## [WHAT IS REQUIRED]
Copy the entries below verbatim, from the line with "Open the code History view" to the line with "click(539, 20)", including both of those lines.

********

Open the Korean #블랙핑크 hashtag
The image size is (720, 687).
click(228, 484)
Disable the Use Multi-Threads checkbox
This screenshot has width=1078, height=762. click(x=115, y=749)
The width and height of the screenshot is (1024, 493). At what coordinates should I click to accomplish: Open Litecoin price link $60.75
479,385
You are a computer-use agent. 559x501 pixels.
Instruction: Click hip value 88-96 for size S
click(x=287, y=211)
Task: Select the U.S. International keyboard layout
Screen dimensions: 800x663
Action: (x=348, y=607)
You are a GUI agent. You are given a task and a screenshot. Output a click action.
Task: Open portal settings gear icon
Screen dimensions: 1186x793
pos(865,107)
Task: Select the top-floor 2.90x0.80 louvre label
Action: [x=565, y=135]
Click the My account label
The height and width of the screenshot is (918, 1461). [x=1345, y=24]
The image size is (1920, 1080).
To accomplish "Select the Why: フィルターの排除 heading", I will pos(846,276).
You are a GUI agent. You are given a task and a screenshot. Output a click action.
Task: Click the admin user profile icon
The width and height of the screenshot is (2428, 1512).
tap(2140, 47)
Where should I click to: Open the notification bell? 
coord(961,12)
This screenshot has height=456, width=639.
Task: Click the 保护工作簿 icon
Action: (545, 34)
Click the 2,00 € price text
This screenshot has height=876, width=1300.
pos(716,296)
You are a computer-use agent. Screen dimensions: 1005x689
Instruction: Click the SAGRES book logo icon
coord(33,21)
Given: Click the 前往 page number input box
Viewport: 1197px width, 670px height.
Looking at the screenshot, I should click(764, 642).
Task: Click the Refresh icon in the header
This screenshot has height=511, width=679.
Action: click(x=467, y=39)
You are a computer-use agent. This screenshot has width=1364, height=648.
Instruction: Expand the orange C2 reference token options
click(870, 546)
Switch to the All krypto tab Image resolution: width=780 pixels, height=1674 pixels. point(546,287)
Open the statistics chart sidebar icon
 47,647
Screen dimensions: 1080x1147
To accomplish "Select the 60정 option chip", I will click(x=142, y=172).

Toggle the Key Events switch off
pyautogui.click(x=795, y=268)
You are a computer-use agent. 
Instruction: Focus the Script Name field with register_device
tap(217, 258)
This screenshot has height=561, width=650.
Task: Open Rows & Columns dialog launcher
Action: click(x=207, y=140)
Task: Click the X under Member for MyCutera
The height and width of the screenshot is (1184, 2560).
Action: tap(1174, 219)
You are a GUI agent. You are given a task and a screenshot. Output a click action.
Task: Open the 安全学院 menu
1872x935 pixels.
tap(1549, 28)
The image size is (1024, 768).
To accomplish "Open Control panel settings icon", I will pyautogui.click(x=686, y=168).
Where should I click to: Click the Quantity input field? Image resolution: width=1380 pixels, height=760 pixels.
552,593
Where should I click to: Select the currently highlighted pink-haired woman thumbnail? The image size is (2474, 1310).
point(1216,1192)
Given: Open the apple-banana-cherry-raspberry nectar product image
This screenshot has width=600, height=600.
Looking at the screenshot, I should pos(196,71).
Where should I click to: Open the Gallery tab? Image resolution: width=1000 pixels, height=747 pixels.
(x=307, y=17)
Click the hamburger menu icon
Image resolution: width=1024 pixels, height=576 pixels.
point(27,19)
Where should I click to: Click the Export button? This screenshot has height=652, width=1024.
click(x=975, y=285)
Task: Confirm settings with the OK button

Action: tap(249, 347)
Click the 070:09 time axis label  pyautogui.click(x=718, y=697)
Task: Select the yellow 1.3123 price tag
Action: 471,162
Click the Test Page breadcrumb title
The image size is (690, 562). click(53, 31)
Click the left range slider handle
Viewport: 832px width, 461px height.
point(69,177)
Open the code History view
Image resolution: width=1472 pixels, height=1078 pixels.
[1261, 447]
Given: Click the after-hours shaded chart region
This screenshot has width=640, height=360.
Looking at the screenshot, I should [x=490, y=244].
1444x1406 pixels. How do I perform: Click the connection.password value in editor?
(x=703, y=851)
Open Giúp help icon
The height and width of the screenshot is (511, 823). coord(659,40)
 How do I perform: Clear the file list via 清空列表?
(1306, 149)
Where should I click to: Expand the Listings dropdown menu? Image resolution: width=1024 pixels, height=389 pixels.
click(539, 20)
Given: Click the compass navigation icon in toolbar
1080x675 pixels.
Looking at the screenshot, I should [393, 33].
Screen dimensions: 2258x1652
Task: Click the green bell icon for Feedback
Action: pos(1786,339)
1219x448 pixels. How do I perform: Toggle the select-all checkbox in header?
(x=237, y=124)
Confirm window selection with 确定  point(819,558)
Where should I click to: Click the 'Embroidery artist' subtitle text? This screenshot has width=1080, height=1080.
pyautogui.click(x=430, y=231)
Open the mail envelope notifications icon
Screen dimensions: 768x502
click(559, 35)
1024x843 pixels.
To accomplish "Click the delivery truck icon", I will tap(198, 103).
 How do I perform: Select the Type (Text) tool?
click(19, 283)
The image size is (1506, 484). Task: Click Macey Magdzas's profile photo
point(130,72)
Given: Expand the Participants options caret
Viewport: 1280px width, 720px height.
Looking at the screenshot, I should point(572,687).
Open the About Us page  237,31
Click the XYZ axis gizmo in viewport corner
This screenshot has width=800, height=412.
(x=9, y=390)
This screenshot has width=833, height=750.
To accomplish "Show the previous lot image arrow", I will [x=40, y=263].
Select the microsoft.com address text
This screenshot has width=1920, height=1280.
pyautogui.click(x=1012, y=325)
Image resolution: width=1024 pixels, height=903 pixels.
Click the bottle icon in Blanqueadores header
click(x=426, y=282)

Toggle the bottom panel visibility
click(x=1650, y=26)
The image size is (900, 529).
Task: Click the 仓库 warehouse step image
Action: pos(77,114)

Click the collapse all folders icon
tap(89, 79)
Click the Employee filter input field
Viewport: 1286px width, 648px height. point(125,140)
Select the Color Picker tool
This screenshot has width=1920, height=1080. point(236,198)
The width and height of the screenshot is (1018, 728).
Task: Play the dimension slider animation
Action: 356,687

********

## [ANSWER BELOW]
Open the code History view
Image resolution: width=1472 pixels, height=1078 pixels.
[1261, 447]
Given: Click the after-hours shaded chart region
This screenshot has width=640, height=360.
Looking at the screenshot, I should [x=490, y=244].
1444x1406 pixels. How do I perform: Click the connection.password value in editor?
(x=703, y=851)
Open Giúp help icon
The height and width of the screenshot is (511, 823). coord(659,40)
 How do I perform: Clear the file list via 清空列表?
(1306, 149)
Where should I click to: Expand the Listings dropdown menu? Image resolution: width=1024 pixels, height=389 pixels.
click(539, 20)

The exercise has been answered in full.